Problem description: Starting with the line that contains "You are a GUI" and going through the final line, rewrite those lines as a numbered list with no blank lines and no pictures.

The input:

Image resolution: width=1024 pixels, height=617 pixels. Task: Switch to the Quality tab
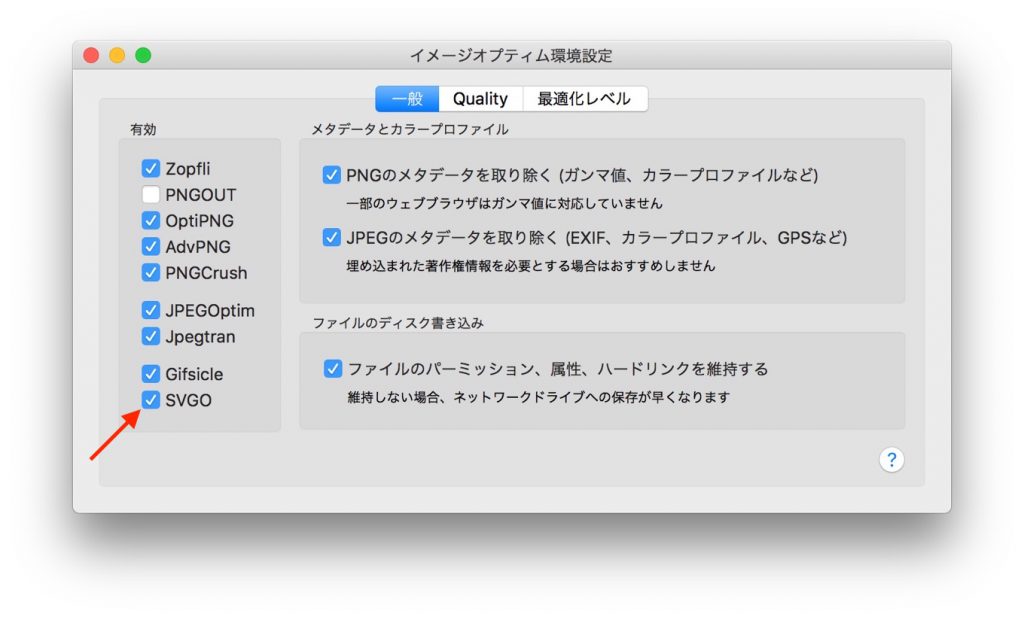pyautogui.click(x=480, y=98)
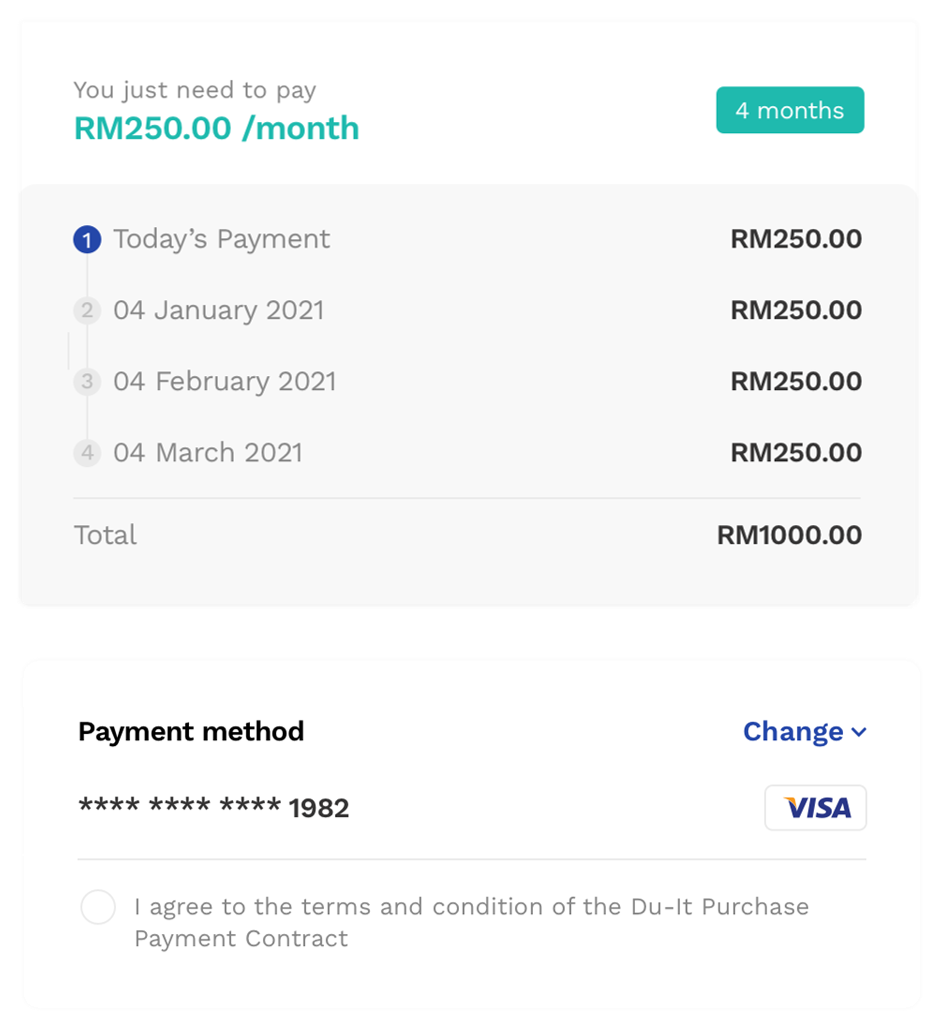Select the 04 January 2021 installment

(x=218, y=311)
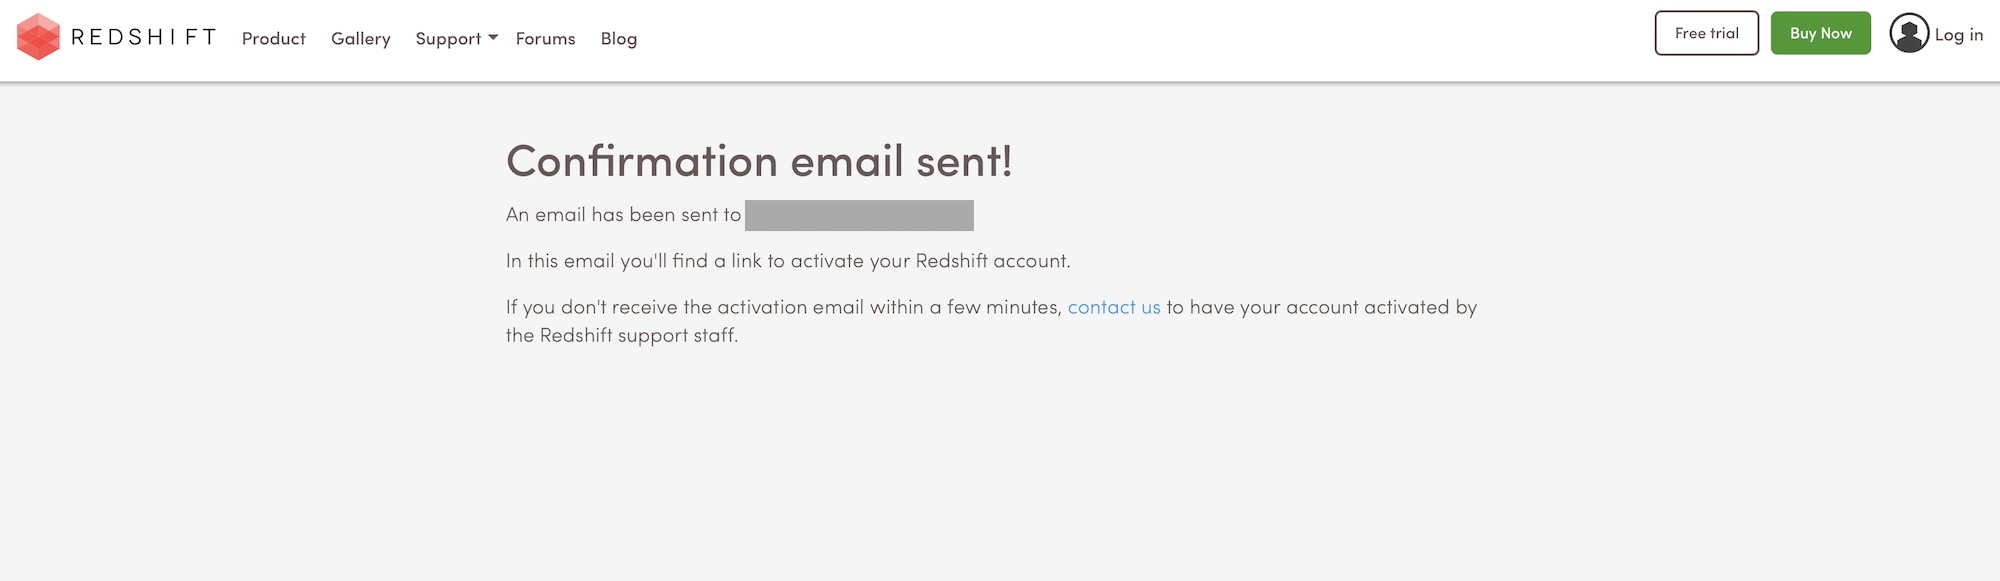Open the Support menu
This screenshot has height=581, width=2000.
click(448, 39)
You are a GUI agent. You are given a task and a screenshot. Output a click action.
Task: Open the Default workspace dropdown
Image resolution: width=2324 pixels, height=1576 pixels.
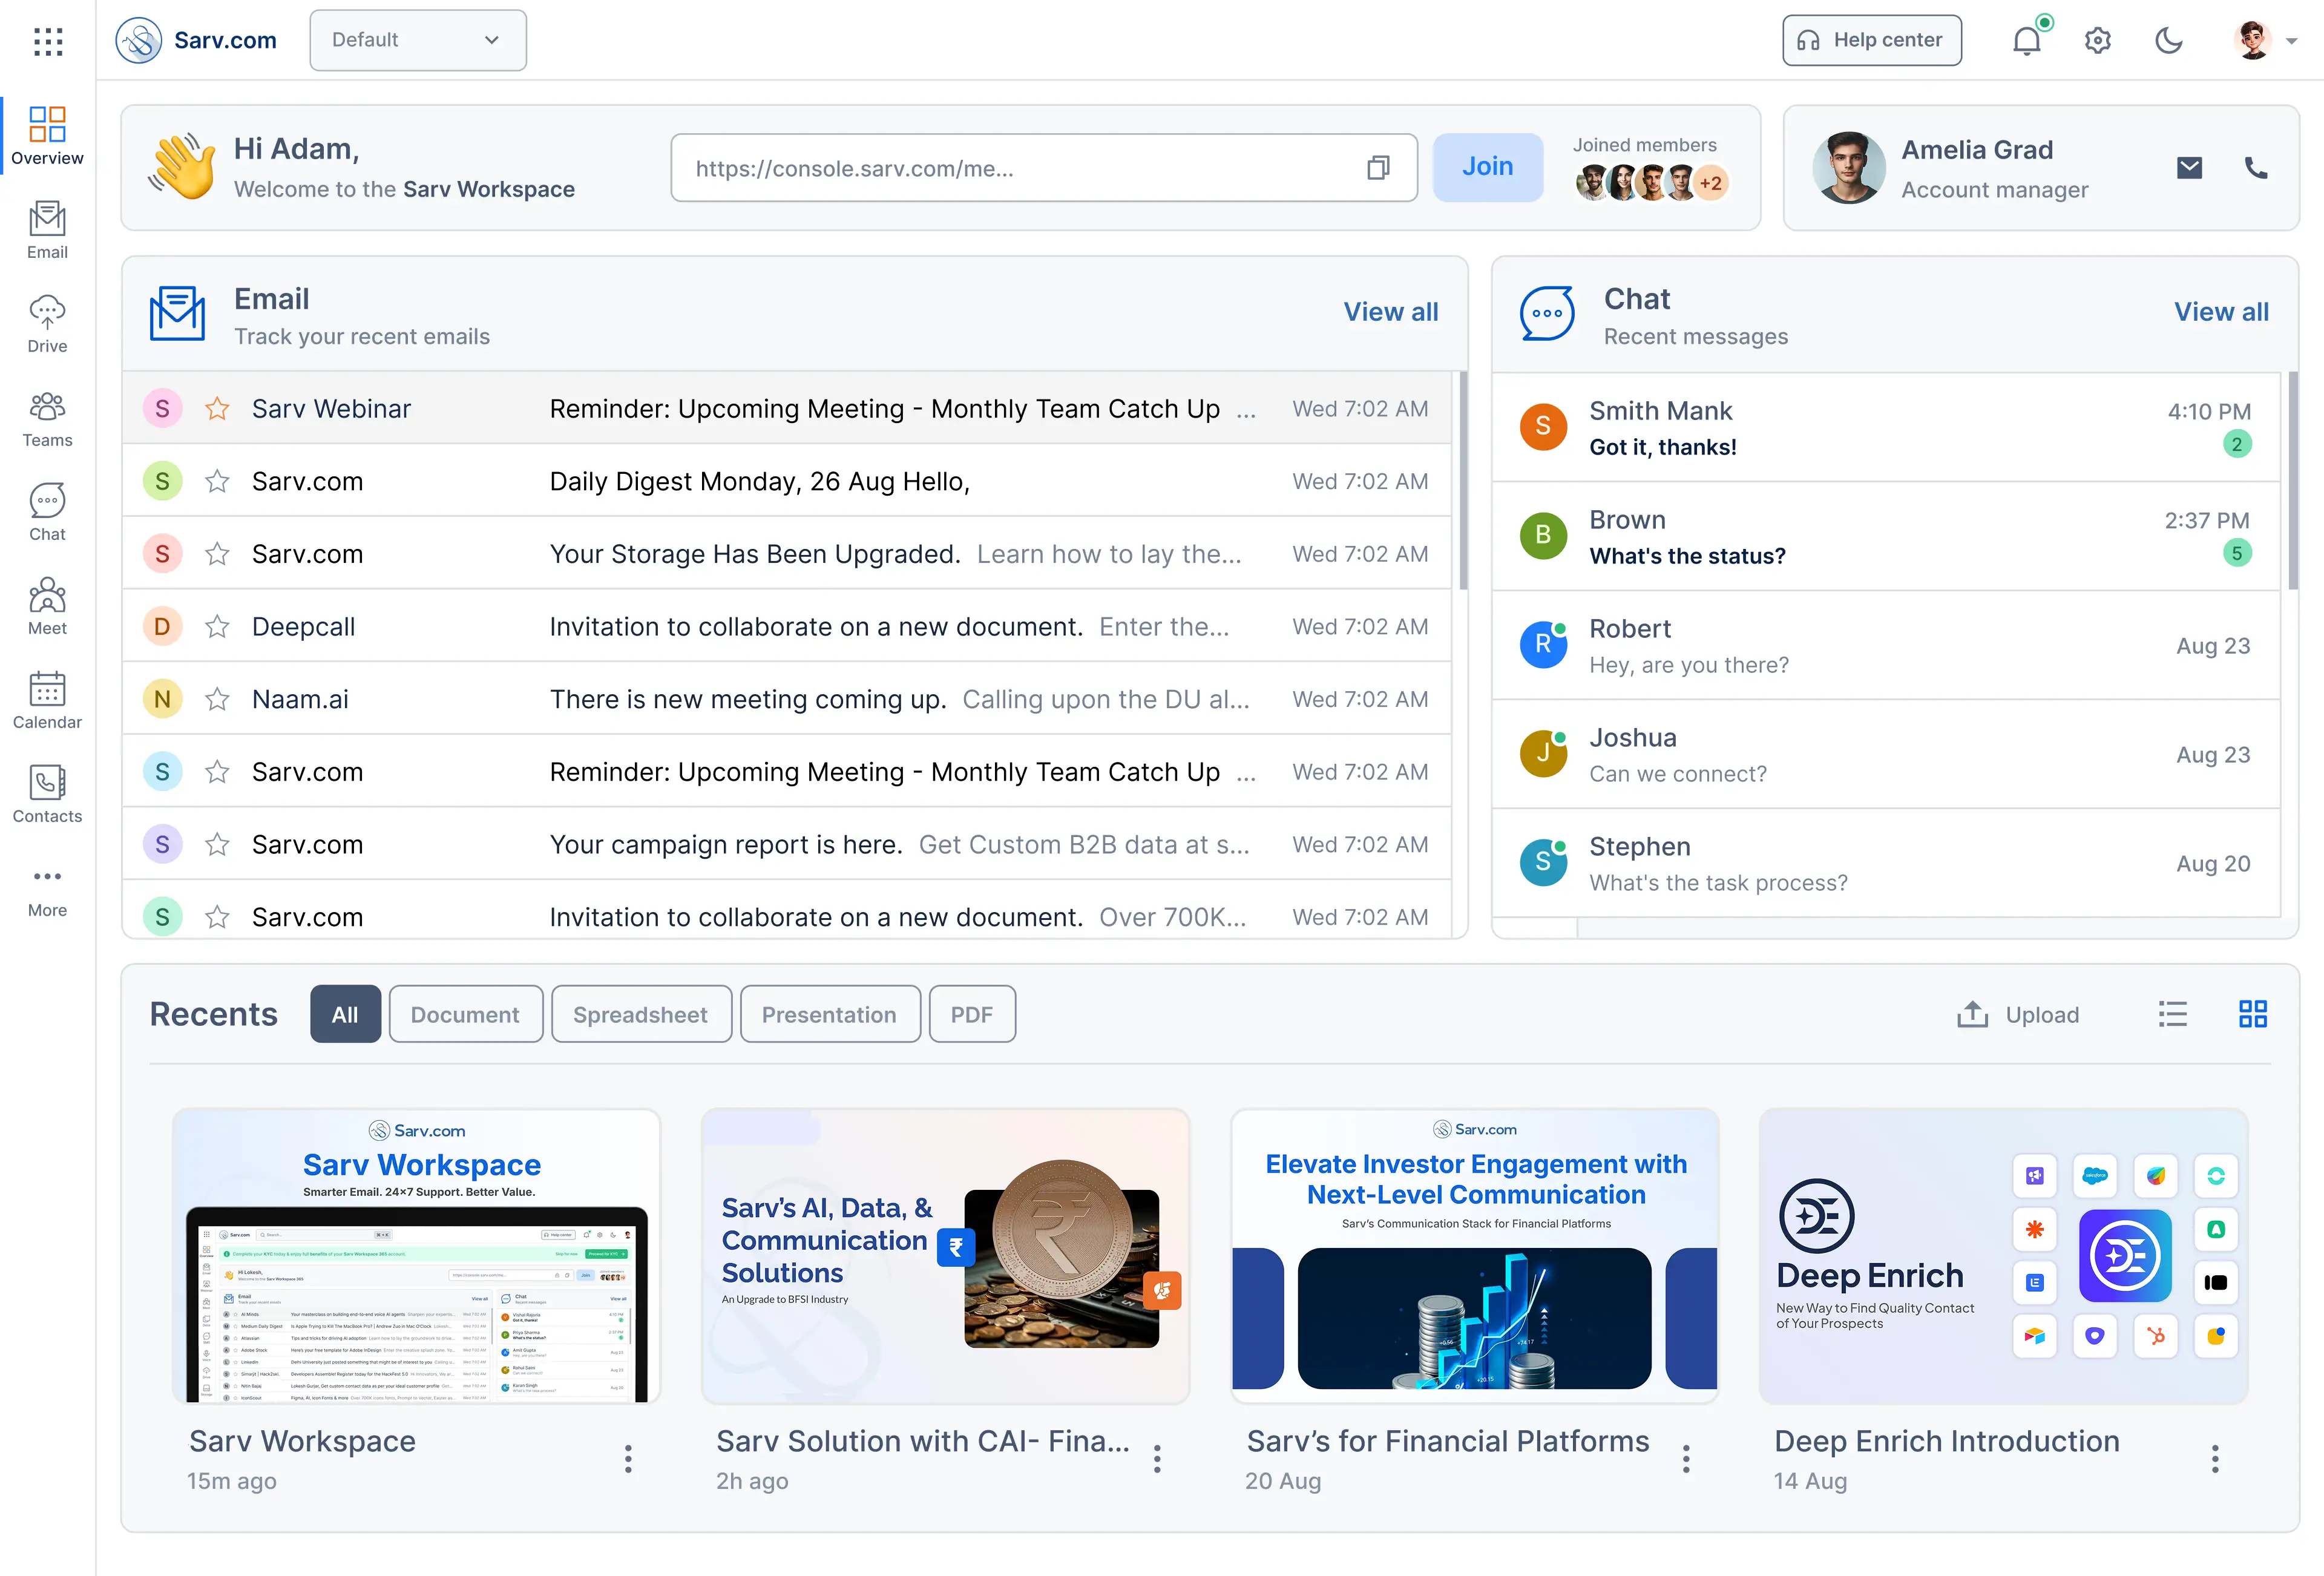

Output of the task:
1. You are a GUI agent. You are given a task and a screenshot. Output a click action.
2. Task: Open the Default workspace dropdown
3. Image resolution: width=2324 pixels, height=1576 pixels.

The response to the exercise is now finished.